Apr 10, 2025
2:15pm - 2:30pm
Summit, Level 4, Room 423
Todd Hufnagel1,Lori Graham-Brady1,Jaafar El-Awady1,David Elbert1,Axel Krieger1,K.T. Ramesh1,Timothy Weihs1
Johns Hopkins University1
Todd Hufnagel1,Lori Graham-Brady1,Jaafar El-Awady1,David Elbert1,Axel Krieger1,K.T. Ramesh1,Timothy Weihs1
Johns Hopkins University1
Machine learning and AI-driven approaches to materials exploration and discovery are being driven by advances in automated laboratories, which can generate statistically-significant quantities of materials data. In many cases, automated materials research laboratories emphasize functional properties of materials, which are relatively insensitive to microstructure. But mechanical properties and behaviors of bulk structural materials, particularly under extreme loading conditions such as shock, are inherently linked to microstructure and microstructural length scales. This necessitates the development of automated laboratories[DE1] with unique capabilities.

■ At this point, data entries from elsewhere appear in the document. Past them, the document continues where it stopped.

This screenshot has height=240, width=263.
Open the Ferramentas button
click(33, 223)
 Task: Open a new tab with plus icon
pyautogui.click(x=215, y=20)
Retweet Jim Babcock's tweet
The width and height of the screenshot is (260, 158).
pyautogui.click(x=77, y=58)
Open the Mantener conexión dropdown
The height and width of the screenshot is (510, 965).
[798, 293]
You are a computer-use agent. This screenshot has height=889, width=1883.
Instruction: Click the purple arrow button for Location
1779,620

The AI for Materials Design Laboratory (AIMD-L) at Johns Hopkins University is an automated high-throughput facility for characterizing microstructure and mechanical behavior of structural metals and ceramics intended for application in extreme environments, including high pressure, high strain rate, and high temperature. AIMD-L currently comprises three main characterization capabilities: (i) A custom x-ray instrument for measuring microstructure and composition simultaneously using transmission high-energy x-ray diffraction and x-ray fluorescence; (ii) A laser-driven microflyer impact system for assessing behavior under shock loading, including spall strength, equation of state, and Hugoniot elastic limit; and (iii) Nanoindentation for measuring quasi-static mechanical properties including hardness, stiffness, and strain-rate sensitivity. All three instruments are fully automated and capable of making hundreds to thousands of individual measurements per day.

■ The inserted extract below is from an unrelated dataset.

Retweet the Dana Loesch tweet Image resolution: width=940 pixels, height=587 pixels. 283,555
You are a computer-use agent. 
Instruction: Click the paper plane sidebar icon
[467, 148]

The instruments in AIMD-L are linked by an automated robotic sample transfer system under centralized control, currently human-directed but ultimately to be fully autonomous. To achieve autonomy, AIMD-L will seamlessly integrate data from three sources: The instruments, AI/ML decision-making models, and the automated control system. Integrating these three elements requires a whole-system approach enabled by automated data flow and cross-task data contextualization created by a unifying semantic model.